Re: [PATCH v2 5/6] 9p: Use a slab for allocating requests

From: Matthew Wilcox
Date: Wed Jul 18 2018 - 07:49:30 EST


On Wed, Jul 18, 2018 at 12:05:54PM +0200, Dominique Martinet wrote:
> +Cc Greg, I could use your opinion on this if you have a moment.
>
> Matthew Wilcox wrote on Wed, Jul 11, 2018:
> > Replace the custom batch allocation with a slab. Use an IDR to store
> > pointers to the active requests instead of an array. We don't try to
> > handle P9_NOTAG specially; the IDR will happily shrink all the way back
> > once the TVERSION call has completed.
>
> Sorry for coming back to this patch now, I just noticed something that's
> actually probably a fairly big hit on performance...
>
> While the slab is just as good as the array for the request itself, this
> makes every single request allocate "fcalls" everytime instead of
> reusing a cached allocation.
> The default msize is 8k and these allocs probably are fairly efficient,
> but some transports like RDMA allow to increase this to up to 1MB... And
> doing this kind of allocation twice for every packet is going to be very
> slow.
> (not that hogging megabytes of memory was a great practice either!)
>
>
> One thing is that the buffers are all going to be the same size for a
> given client (.... except virtio zc buffers, I wonder what I'm missing
> or why that didn't blow up before?)
> Err, that aside I was going to ask if we couldn't find a way to keep a
> pool of these somehow.
> Ideally putting them in another slab so they could be reclaimed if
> necessary, but the size could vary from one client to another, can we
> create a kmem_cache object per client? the KMEM_CACHE macro is not very
> flexible so I don't think that is encouraged... :)
>
>
> It's a shame because I really like that patch, I'll try to find time to
> run some light benchmark with varying msizes eventually but I'm not sure
> when I'll find time for that... Hopefully before the 4.19 merge window!

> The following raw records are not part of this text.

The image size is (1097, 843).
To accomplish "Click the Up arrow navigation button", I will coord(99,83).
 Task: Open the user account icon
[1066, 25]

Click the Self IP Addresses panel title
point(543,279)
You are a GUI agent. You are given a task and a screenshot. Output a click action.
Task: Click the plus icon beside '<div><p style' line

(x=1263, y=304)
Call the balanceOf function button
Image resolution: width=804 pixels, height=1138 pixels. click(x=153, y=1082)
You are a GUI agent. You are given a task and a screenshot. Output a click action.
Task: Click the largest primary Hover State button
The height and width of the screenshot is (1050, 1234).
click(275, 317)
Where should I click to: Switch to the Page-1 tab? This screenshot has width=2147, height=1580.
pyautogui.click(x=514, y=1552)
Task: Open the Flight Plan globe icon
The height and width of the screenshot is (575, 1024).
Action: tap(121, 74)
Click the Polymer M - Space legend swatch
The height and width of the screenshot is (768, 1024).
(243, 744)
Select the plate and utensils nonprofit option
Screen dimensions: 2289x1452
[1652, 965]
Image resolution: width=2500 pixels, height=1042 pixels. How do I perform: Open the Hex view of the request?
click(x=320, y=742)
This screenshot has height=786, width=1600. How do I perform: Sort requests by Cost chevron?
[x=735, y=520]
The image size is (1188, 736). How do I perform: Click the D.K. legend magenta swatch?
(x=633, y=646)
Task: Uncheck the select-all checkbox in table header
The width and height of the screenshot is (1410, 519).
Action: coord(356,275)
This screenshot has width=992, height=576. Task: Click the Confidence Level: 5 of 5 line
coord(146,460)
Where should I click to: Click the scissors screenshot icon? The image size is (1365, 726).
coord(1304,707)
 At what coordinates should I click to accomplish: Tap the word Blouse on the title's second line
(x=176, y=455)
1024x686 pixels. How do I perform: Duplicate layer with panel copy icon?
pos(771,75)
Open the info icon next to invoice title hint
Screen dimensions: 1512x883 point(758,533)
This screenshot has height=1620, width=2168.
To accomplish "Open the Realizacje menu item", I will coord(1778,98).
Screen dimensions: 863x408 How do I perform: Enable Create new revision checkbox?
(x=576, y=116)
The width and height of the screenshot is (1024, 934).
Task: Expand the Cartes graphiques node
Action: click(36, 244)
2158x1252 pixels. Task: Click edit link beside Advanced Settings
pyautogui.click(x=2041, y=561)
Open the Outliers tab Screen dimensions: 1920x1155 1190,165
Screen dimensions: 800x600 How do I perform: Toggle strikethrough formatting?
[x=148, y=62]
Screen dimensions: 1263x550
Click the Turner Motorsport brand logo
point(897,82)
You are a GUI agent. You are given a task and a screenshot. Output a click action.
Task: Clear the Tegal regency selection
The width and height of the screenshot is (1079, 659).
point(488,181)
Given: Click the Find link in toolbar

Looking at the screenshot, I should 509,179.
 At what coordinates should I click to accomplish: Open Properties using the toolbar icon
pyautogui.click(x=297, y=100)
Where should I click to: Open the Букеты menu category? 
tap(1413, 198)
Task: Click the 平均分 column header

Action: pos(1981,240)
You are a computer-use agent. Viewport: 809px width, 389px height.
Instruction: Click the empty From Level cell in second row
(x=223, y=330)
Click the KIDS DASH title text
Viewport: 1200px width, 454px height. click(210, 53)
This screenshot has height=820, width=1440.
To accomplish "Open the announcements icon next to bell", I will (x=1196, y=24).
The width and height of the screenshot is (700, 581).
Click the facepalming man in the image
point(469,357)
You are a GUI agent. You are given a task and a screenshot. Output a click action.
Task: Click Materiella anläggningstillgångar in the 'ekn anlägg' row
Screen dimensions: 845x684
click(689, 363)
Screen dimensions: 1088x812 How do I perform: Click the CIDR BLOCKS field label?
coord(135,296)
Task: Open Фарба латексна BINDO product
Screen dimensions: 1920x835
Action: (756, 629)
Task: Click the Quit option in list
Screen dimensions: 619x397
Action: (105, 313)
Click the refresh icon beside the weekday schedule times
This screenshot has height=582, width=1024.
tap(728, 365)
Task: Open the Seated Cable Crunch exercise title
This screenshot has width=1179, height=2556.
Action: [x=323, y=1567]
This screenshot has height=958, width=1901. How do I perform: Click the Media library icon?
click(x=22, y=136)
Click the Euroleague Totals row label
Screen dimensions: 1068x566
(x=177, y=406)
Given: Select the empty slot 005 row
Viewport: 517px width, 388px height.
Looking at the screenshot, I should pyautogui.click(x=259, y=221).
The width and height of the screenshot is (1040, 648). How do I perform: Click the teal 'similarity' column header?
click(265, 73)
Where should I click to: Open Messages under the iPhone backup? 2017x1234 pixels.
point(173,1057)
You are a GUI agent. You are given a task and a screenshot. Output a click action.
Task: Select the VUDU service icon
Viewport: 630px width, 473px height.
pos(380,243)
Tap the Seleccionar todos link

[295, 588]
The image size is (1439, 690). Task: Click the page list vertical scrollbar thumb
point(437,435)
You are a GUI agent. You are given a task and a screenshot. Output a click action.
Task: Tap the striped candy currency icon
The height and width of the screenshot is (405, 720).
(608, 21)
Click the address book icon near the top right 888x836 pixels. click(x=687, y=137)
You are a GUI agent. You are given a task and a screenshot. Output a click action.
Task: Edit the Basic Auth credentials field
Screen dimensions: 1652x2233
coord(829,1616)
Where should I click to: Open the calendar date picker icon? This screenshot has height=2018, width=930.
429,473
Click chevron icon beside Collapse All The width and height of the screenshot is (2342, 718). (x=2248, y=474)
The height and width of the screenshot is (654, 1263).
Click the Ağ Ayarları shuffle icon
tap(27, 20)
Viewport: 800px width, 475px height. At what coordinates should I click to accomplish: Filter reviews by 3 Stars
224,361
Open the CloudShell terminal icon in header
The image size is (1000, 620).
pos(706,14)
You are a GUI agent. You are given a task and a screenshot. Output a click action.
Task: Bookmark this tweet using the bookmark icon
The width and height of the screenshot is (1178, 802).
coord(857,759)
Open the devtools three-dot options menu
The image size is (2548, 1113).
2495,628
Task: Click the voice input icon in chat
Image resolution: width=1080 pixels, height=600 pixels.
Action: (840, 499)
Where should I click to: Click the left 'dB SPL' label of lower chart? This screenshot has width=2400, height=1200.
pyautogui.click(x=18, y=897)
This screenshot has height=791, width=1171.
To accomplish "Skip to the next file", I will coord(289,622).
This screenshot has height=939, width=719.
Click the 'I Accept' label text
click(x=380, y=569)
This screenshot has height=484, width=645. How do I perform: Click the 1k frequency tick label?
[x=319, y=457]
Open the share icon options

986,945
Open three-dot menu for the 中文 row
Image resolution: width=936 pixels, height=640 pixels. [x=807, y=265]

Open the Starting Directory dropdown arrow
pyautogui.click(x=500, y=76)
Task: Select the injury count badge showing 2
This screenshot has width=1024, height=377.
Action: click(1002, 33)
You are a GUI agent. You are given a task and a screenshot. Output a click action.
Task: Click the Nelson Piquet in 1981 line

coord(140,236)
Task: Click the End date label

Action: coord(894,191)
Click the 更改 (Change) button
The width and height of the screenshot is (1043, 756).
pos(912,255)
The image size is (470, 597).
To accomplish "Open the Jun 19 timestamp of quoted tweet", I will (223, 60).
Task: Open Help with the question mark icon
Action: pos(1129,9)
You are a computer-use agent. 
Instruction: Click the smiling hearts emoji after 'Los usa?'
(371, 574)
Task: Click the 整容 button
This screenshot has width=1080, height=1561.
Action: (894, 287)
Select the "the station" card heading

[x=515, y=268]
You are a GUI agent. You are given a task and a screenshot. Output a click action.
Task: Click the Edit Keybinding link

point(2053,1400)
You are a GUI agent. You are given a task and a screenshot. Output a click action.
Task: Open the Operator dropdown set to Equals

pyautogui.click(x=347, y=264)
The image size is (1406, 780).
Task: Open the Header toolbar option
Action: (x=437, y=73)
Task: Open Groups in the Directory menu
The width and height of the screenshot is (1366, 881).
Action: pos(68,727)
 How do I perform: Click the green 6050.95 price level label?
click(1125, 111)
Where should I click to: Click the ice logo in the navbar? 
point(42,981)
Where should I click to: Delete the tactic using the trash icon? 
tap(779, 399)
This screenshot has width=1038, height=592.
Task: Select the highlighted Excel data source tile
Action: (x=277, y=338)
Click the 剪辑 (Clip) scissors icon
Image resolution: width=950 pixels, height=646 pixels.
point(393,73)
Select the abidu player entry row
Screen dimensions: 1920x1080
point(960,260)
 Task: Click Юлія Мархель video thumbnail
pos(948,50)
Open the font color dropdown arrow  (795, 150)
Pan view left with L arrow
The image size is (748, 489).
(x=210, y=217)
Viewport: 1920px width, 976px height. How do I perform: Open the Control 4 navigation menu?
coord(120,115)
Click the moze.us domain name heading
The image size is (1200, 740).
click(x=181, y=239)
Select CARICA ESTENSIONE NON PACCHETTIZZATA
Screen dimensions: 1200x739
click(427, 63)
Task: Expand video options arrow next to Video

I must admit to having not looked at the fcall aspect of this. kmalloc
is implemented in terms of slab, so it's not going to be much slower than
using a dedicatd slab (a few instructions to figure out which slab cache
to use).

What would help is splitting the p9_fcall struct from the alloc_size.
kmalloc is pretty effective at allocating power-of-two sized structures,
and 8k + 32 bytes is approximately the worst case scenario. I'd do this
by embedding the p9_fcall into the p9_req_t and only allocating the
msize, like this:

(I only converted client.c to the new embedded fcall way; all the
transports also need massaging)

Regardless of whether any of the other patches go in, this patch is
worth having; it's really wasting slab allocator memory.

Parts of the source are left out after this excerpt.